ISTRUZIONI DA SEGUIRE = Riporta il passo della recensione su Cassandra che comincia con "Cassandra sa che" e prosegue fino a "può essere spenta.", sostituendo "ribelle" con "indomabile".

ESTRATTO SCELTO =
Cassandra – Apologia del Teatro (e non solo) secondo Federica Bognetti
Il moto vorticoso di una danza scomposta, armonica e frenetica segna l’entrata in scena di Cassandra nel chiostro, attiguo al Teatro Fontana, della chiesa di Santa Maria alla Fontana dove si svolge lo spettacolo. Andato in scena dal 6 all’8 luglio 2021, Il mio nome è Cassandra si configura come un momento di vasta riflessione e soprattutto di toccante apologia del Teatro, per il Teatro, in bocca e nel corpo di Cassandra, la profetessa, la figlia di Priamo, principessa di Troia.
Il personaggio mitologico dischiude dinanzi ad un ristretto pubblico una forza nuova. Non solo il gesto, passo di danza o altro che sia, va a significare e vivificare il personaggio. Cassandra è anche parola, parola e gesto profondamente congiunti nella pièce di Federica Bognetti, alla penna della quale si deve la drammaturgia di questo monologo.

La sua «holy pain», il dono di Apollo, l’essere profeta, porta Cassandra ad essere tutte le vite e, dunque, tutte le parole. Ella ci riporta al principio stesso della parola, il λόγος (lógos), l’inizio che è Dio, il momento di scaturigine dell’essere. Quando ancora non c’era che la divinità, la parola fu il mezzo per la creazione. Ma il dono della profezia non affonda certamente solo nel passato. Cassandra è uno squarcio sul divenire, una serie di frammenti che si manifestano sulla scena. In questo suo essere ogni cosa, ella parla per citazioni, attraverso le parole di altri disposte secondo una nuova logica che le vivifica di un senso nuovo, quello che solo Cassandra, in una prospettiva così ampia, è in grado di carpire.
Una ritualità di gesti (la bacinella da cui si attinge l’acqua per compiere quella che può essere letta come una abluzione sacra) accompagna l’agire sulla scena di questo personaggio, gesti che evidenziano il carattere profondamente performativo di Cassandra, in cui al ballo e alla recitazione si accompagna il canto: Cassandra che, microfono alla mano, diviene rapper che musica il personaggio Socrate delle opere di Platone.

In questa profonda commistione di azioni sulla scena, la figlia di Priamo finisce per rivelare la sua più profonda natura: Cassandra è il Teatro, è l’artista a teatro, un attore creatore, un’attrice creatrice che sviluppa il suo multiforme essere. L’apologo arriva alla fine, quando questa sua natura si è pienamente disvelata nel suo compiersi durante lo spettacolo. Cassandra è il Teatro, quel luogo che contribuisce al nutrimento dello spirito, ma ridotto al silenzio, abbandonato dallo Stato. Nelle parole dell’attrice la denuncia è senza mezzi termini («delitto di abbandono»).
Sappiamo che Cassandra viene costretta ad assumere delle pillole che non la uccidono, la annullano, spegnendola lentamente. Ma non demorde. Resiste come Elena di Troia nel monologo di Elisabetta Pozzi, andato in scena al Teatro Fraschini di Pavia, e regala al suo pubblico il suo sguardo sull’esistenza come Santippe nel monologo di Franca Valeri (La vedova Socrate), recitato da Lella Costa e andato in scena al Teatro Sociale di Brescia.
Cassandra sa che di sé stessa sempre una traccia sarà presente, nelle sue parole, nei suoi gesti o anche solo in un battito di ciglia che un gene ribelle farà viaggiare nel tempo e nei corpi. In fondo, al termine di ogni cosa (spettacolo compreso), ella è cosciente che la sua voce ribelle non può essere spenta.

DATI MOSTRATI =

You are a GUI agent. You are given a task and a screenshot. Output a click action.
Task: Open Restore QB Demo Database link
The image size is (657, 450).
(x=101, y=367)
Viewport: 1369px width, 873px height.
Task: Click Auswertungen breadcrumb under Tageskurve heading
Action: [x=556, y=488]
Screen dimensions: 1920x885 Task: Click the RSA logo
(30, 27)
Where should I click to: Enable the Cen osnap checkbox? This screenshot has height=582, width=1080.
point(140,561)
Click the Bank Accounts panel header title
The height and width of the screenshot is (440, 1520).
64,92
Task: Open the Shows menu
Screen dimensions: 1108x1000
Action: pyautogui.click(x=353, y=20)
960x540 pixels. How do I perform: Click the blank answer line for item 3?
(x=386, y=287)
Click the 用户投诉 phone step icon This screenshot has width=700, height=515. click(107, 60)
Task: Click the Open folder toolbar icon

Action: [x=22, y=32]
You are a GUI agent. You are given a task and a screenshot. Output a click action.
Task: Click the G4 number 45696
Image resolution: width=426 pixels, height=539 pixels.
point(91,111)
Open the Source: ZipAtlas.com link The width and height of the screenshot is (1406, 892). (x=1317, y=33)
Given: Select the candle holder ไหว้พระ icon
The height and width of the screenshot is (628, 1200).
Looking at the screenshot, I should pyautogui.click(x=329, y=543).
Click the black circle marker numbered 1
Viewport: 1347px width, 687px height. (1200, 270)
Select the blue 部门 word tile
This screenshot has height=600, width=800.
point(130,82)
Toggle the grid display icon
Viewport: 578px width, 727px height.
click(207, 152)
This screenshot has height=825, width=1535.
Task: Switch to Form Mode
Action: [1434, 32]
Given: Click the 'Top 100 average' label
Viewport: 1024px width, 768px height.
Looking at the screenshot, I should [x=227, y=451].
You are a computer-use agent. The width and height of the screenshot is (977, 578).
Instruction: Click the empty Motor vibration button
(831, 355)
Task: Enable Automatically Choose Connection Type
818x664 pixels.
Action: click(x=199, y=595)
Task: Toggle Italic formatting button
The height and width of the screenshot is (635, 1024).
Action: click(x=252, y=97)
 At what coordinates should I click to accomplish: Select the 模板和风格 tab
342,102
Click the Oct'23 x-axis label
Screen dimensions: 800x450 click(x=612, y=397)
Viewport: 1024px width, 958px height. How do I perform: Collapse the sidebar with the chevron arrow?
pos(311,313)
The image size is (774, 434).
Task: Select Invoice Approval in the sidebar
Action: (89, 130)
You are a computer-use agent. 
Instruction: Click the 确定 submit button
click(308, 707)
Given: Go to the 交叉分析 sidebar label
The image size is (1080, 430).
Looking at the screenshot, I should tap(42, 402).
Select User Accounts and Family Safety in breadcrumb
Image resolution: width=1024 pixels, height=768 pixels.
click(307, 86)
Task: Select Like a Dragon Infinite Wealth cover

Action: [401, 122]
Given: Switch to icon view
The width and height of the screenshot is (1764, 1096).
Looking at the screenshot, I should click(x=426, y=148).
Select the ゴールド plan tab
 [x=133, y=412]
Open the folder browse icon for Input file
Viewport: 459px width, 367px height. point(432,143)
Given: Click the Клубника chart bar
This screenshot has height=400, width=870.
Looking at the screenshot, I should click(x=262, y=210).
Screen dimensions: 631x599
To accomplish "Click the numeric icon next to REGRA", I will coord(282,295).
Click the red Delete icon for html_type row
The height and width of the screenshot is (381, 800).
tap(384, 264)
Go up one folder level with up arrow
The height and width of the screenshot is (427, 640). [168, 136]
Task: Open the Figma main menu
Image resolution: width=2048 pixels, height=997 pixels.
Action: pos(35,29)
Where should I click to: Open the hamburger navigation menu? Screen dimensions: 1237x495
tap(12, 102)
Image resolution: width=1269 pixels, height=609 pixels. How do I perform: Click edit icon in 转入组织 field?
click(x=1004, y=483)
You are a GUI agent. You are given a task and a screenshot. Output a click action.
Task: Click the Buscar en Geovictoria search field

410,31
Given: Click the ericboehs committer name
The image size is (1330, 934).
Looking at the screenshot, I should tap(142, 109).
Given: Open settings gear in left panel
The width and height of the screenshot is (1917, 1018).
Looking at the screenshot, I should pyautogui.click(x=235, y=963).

RISULTATO DELL'ESERCIZIO =
Cassandra sa che di sé stessa sempre una traccia sarà presente, nelle sue parole, nei suoi gesti o anche solo in un battito di ciglia che un gene indomabile farà viaggiare nel tempo e nei corpi. In fondo, al termine di ogni cosa (spettacolo compreso), ella è cosciente che la sua voce indomabile non può essere spenta.